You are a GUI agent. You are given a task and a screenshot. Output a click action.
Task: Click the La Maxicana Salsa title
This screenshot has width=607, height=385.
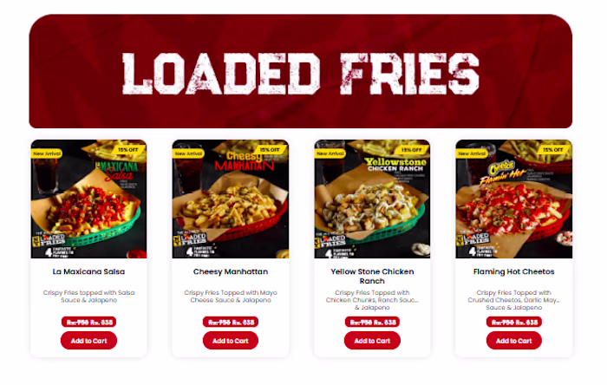88,271
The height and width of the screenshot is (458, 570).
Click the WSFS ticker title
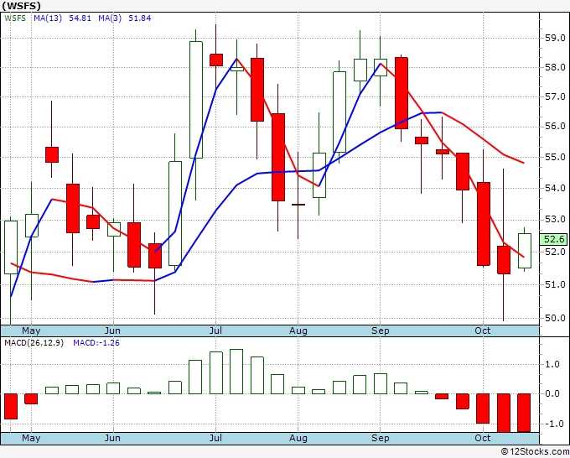pos(21,6)
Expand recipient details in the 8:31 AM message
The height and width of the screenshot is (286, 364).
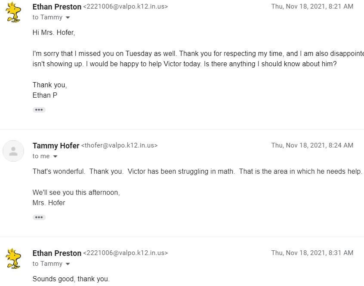68,264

^^^^^^^^

**WHAT TO PRODUCE:** Only the lines from the one containing "This screenshot has width=607, height=385." through the last line of the entries should be transcribed, exactly and with no pictures.

**RESPONSE:**
This screenshot has width=607, height=385.
88,271
The height and width of the screenshot is (458, 570).
Click the WSFS ticker title
pos(21,6)
Expand recipient details in the 8:31 AM message
The height and width of the screenshot is (286, 364).
68,264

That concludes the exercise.